As approved by its stockholders at the Special Meeting of Stockholders of Astrea Acquisition Corp. (the “Company”) held on December 22, 2022 at 9:30 a.m. (the “Special Meeting”), the Company filed an amendment to its Amended and Restated Certificate of Incorporation with the Delaware Secretary of State on December 22, 2022 (the “Charter Amendment”), to (i) change the date by which the Company must consummate our initial business combination from February 8, 2023 (24 months after the closing of our IPO) (the “Original Termination Date”) to the time and date immediately following the filing of such amendment with the Secretary of State of the State of Delaware, or the “Accelerated Termination Date”, (ii) remove the redemption limitation to allow the Company to redeem public shares notwithstanding the fact that such redemption would result in the Company having net tangible assets of less than $5,000,001. The Certificate of Amendment is filed as Exhibit 3.1 hereto and is incorporated herein by reference.

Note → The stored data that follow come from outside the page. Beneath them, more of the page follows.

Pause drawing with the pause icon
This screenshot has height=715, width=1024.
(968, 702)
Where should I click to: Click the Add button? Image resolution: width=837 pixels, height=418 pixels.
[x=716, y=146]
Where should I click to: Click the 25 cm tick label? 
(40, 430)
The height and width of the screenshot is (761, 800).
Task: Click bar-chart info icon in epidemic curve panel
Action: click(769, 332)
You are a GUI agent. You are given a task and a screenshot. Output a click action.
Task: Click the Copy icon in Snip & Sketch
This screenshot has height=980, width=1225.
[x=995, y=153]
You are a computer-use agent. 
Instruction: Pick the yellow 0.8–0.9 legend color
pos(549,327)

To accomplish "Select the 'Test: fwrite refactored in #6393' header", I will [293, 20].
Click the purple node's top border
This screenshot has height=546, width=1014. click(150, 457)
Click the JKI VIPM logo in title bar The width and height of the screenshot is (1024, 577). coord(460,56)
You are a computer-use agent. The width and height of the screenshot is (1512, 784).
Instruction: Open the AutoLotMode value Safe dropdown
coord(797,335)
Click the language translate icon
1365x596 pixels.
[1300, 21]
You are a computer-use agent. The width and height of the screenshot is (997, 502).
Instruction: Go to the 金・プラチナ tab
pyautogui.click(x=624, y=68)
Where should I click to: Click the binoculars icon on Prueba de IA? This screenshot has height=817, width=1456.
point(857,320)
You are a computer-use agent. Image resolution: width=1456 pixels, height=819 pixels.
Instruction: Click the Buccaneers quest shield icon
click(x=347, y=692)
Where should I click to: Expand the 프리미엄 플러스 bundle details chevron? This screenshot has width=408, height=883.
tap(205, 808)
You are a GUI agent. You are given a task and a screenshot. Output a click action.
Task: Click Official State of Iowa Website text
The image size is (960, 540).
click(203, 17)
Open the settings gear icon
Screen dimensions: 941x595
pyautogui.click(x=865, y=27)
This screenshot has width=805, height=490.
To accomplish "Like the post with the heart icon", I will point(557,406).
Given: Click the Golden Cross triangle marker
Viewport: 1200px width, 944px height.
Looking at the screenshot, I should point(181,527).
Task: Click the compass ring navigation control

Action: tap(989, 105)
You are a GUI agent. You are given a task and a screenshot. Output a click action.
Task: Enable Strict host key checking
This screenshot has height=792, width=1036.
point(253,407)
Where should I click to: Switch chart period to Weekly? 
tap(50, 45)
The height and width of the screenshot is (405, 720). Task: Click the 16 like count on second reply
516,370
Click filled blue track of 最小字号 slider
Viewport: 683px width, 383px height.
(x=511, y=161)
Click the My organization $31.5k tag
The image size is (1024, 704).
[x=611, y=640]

Item 5.07. Submission of Matters to a Vote of Security Holders.
On December 22, 2022, the Company held the Special Meeting. On November 30, 2022, the record date for the Special Meeting, there were 22,037,500 shares of common stock of the Company entitled to be voted at the Special Meeting. At the Special Meeting, 16,597,979 shares of common stock of the Company or 75.31% of the shares entitled to vote at the Special Meeting were represented in person or by proxy. Stockholders voted on the Charter Amendment and on a proposal to amend the Company’s investment management trust agreement, dated as of February 3, 2021 (the “Trust Agreement”), by and between the Company and Continental Stock Transfer & Trust Company (the “Trustee”), to change the date on which the trustee must commence liquidation of the trust account established in connection with our initial public offering to the time and date immediately following the Accelerated Termination Date.
1. | Charter Amendment |
Stockholders approved the Charter Amendment. The voting results were as follows:
FOR | AGAINST | ABSTAIN | ||
16,580,172 | 4 | 17,803 |
2. | Trust Amendment |
Stockholders approved the Trust Amendment. The voting results were as follows:
FOR | AGAINST | ABSTAIN | ||
16,580,171 | 4 | 17,803 |
Item 8.01. Other Events.
In connection with the vote on the Charter Amendment at the Special Meeting, a total of 17,076,230 shares of common stock were submitted for redemption.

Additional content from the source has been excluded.